Four Types of Doctors

There are four distinct types of physicians with whom the laity should be concerned. First, there is the progressive young man with one or two years' hospital experience following his graduation from medical college. The second type is represented by the young man without hospital experience, who must gain his knowledge and develop his technic at the expense of the community. Some of these men develop into our ablest practitioners. Others, who were too anxious to "get busy" to put the time of a hospital-year into their training, soon cease to grow in a professional way, and their future is that of the next, the third, class; that is, the middle-aged or older vegetating, hibernating kind, who know nothing of vaccines or serum therapy, who ignore the physical demands of their patients for something more than pills and powders, who can see no good in mental therapy save for that patient whom they in ignorance call a "hysteric"-those whose egotism is surpassed only by their jealousy and who only too frequently do things for a price.
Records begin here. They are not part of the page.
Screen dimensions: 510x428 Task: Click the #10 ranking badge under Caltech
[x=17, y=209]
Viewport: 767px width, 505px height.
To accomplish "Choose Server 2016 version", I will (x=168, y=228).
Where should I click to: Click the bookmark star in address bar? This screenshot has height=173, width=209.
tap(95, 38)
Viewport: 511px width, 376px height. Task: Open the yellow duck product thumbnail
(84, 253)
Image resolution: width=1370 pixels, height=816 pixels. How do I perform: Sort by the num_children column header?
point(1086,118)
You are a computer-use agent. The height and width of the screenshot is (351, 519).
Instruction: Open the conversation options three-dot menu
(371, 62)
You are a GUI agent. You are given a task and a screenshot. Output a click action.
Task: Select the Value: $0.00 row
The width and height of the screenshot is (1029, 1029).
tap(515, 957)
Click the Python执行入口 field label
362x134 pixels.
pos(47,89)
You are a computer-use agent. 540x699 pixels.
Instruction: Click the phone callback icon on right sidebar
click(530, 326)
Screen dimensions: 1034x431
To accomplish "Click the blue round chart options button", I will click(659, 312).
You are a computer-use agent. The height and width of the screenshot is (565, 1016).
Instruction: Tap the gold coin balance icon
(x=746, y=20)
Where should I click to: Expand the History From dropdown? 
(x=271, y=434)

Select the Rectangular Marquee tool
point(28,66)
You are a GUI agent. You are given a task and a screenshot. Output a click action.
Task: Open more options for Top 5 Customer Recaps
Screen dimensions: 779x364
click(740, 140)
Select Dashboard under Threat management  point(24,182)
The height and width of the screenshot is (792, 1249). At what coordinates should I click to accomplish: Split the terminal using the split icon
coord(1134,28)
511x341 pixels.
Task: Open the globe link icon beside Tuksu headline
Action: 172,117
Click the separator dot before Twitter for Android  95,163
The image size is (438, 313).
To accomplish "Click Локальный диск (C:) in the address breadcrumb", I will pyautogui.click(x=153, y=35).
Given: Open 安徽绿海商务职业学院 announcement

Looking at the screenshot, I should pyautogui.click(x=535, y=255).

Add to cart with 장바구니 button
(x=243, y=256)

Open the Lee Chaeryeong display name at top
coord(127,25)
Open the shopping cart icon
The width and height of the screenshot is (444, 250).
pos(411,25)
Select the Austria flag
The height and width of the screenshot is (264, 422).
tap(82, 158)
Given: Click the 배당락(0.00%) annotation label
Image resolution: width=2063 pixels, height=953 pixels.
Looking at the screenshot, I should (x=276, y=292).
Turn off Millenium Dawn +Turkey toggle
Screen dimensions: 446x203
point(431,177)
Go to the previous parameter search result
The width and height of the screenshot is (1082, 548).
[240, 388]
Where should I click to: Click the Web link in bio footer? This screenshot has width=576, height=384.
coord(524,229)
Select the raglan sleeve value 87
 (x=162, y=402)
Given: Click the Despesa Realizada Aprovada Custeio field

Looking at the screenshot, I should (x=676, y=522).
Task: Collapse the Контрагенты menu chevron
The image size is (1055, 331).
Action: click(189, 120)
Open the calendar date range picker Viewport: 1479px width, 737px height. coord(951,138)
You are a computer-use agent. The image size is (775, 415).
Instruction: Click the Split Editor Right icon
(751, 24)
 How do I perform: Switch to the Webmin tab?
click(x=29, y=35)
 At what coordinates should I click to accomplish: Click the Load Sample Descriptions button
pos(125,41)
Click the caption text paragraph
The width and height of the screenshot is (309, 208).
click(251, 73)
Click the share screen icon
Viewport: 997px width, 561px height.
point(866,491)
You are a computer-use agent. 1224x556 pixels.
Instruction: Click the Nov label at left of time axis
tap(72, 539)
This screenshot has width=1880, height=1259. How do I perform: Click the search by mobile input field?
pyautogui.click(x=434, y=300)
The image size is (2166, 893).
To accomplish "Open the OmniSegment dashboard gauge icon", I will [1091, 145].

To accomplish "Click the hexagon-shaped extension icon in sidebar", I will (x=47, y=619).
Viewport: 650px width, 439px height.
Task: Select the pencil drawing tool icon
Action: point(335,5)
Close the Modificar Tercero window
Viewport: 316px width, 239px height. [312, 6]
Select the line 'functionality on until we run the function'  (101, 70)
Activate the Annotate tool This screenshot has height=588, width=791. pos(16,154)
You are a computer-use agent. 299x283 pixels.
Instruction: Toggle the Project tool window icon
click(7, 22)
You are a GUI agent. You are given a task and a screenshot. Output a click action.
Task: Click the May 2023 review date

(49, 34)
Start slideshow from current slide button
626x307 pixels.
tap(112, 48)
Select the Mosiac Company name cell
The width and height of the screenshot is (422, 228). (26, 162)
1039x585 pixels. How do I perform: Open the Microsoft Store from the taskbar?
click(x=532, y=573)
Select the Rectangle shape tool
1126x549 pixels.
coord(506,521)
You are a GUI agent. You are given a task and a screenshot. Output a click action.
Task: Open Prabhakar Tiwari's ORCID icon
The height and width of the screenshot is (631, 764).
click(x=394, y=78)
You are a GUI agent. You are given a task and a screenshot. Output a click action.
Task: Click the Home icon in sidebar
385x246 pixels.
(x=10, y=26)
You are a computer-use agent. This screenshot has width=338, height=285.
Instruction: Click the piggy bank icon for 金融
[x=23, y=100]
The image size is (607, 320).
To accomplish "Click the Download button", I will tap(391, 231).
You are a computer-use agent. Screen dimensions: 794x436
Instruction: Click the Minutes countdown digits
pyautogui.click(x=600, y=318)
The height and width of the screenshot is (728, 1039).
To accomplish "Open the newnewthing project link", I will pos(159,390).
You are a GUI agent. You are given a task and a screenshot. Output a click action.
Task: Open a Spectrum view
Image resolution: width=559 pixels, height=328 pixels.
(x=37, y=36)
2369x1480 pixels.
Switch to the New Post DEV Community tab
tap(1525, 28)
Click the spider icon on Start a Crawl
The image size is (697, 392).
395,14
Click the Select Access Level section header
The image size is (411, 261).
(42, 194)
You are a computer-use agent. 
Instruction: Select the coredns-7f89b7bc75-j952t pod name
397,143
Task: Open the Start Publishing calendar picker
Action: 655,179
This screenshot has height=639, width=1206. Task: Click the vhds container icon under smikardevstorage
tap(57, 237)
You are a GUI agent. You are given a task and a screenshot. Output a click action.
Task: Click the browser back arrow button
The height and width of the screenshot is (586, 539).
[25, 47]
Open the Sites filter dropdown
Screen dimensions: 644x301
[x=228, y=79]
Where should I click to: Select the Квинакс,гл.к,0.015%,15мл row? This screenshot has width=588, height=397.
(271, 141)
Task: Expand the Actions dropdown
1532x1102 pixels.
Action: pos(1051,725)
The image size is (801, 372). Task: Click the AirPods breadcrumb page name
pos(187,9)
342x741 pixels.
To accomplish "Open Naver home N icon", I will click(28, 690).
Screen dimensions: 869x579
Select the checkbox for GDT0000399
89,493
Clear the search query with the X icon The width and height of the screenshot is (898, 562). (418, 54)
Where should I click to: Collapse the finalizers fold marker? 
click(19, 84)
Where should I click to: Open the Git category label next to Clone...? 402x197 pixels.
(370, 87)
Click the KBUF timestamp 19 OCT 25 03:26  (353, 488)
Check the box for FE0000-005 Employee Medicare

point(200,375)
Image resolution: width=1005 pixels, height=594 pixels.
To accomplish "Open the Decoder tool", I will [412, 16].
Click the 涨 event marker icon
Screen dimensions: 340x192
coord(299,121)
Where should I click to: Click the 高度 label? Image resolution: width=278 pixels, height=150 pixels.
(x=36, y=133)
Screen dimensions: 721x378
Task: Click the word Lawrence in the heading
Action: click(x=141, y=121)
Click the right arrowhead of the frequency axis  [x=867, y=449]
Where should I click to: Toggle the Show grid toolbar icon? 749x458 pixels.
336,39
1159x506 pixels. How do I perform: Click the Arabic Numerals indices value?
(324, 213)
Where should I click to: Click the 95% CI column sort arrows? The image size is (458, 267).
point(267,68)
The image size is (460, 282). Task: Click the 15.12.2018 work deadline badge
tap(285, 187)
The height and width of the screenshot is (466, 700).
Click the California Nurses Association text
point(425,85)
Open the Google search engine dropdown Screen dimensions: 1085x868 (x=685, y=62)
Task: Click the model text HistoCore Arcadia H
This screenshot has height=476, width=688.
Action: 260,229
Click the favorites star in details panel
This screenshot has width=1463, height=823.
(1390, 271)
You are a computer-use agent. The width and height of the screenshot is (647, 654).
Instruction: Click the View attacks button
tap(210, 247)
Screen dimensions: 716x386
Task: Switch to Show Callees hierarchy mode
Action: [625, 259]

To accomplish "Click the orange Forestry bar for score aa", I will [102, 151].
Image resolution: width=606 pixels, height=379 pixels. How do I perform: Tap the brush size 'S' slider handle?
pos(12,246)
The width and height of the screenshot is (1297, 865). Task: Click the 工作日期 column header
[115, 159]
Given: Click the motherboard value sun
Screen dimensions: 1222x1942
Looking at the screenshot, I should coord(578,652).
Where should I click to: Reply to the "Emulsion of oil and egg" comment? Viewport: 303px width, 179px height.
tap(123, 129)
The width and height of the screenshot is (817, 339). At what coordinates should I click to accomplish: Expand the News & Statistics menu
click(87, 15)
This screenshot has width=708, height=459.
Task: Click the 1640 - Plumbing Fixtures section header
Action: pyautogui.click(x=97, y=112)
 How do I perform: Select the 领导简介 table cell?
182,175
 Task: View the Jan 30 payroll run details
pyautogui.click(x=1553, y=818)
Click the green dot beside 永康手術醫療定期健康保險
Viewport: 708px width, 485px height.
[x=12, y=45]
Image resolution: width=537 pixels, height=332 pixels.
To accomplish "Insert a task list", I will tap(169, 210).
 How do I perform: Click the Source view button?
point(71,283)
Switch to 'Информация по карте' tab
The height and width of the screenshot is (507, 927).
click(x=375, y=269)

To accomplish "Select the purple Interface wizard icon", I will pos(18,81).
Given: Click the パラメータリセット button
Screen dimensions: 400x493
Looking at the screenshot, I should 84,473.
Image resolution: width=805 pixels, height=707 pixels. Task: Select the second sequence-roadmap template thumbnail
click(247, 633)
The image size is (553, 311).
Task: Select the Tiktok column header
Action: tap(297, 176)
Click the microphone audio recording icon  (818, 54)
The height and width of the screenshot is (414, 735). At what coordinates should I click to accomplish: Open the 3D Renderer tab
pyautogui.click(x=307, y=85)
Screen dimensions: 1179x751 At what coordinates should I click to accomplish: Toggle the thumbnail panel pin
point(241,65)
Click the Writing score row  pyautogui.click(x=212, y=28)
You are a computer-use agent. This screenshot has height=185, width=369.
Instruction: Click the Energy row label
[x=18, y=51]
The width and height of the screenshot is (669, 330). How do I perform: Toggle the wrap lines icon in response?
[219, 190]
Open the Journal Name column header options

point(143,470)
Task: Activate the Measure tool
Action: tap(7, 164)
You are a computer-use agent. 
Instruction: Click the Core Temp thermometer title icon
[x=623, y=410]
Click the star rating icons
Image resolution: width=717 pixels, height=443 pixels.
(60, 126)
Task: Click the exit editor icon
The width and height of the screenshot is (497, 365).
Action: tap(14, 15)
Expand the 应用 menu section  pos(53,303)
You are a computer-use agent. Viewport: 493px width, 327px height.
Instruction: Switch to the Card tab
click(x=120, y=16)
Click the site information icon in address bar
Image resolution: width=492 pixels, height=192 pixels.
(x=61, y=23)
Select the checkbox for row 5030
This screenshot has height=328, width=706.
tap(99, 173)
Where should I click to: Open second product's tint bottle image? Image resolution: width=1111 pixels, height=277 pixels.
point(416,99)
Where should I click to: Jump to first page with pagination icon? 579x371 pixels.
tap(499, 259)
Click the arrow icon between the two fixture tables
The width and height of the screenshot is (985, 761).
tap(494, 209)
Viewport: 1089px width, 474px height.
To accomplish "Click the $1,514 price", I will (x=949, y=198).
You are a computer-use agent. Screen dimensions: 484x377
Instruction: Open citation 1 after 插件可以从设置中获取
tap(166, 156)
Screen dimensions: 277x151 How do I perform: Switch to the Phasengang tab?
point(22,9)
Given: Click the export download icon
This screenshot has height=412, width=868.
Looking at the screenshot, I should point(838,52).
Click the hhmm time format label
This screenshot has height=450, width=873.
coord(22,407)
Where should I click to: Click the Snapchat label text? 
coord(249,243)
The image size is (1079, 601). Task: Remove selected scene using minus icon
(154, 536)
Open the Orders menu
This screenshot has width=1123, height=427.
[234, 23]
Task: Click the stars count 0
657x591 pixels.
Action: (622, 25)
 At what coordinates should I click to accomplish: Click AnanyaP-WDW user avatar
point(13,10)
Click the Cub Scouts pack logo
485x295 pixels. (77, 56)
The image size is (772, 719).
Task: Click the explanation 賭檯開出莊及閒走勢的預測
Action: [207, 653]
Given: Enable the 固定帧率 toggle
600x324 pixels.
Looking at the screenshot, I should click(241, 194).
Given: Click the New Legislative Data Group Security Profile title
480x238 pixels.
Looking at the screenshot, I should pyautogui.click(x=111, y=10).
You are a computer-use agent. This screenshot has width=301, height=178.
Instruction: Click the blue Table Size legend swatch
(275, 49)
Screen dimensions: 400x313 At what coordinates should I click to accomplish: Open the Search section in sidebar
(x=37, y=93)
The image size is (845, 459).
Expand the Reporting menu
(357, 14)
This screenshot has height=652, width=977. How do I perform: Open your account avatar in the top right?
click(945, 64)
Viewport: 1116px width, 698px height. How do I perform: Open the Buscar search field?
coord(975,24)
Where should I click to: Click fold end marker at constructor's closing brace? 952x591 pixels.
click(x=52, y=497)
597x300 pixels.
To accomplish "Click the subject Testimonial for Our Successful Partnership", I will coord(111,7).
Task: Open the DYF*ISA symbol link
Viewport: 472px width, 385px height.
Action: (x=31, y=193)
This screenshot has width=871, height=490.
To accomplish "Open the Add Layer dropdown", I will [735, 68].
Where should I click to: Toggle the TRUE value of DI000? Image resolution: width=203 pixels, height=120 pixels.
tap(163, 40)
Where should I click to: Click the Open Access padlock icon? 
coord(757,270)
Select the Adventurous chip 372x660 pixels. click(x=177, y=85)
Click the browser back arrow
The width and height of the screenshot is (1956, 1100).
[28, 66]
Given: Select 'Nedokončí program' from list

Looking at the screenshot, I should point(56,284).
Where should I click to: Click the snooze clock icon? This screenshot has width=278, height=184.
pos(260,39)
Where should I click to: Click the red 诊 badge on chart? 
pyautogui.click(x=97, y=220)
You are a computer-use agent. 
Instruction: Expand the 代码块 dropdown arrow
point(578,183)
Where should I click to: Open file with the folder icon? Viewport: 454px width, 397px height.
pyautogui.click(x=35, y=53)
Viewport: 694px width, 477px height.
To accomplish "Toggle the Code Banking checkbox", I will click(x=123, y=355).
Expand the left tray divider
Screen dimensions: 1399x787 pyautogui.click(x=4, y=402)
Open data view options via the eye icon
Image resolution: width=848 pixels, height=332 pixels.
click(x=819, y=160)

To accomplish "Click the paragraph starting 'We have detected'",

To the fourth class belongs the middle-aged or older man, whose training has been the best to be had at the time he was graduated and whose subsequent work has been supplemented by frequent visits to the medical centers and whose reading keeps him abreast of the times.

Two letters that were received following the publication of a well-intended effort to arouse some of the "dead ones" in a certain community indicate the self-satisfied egoism of men of the third class and the true professional spirit of those of the fourth.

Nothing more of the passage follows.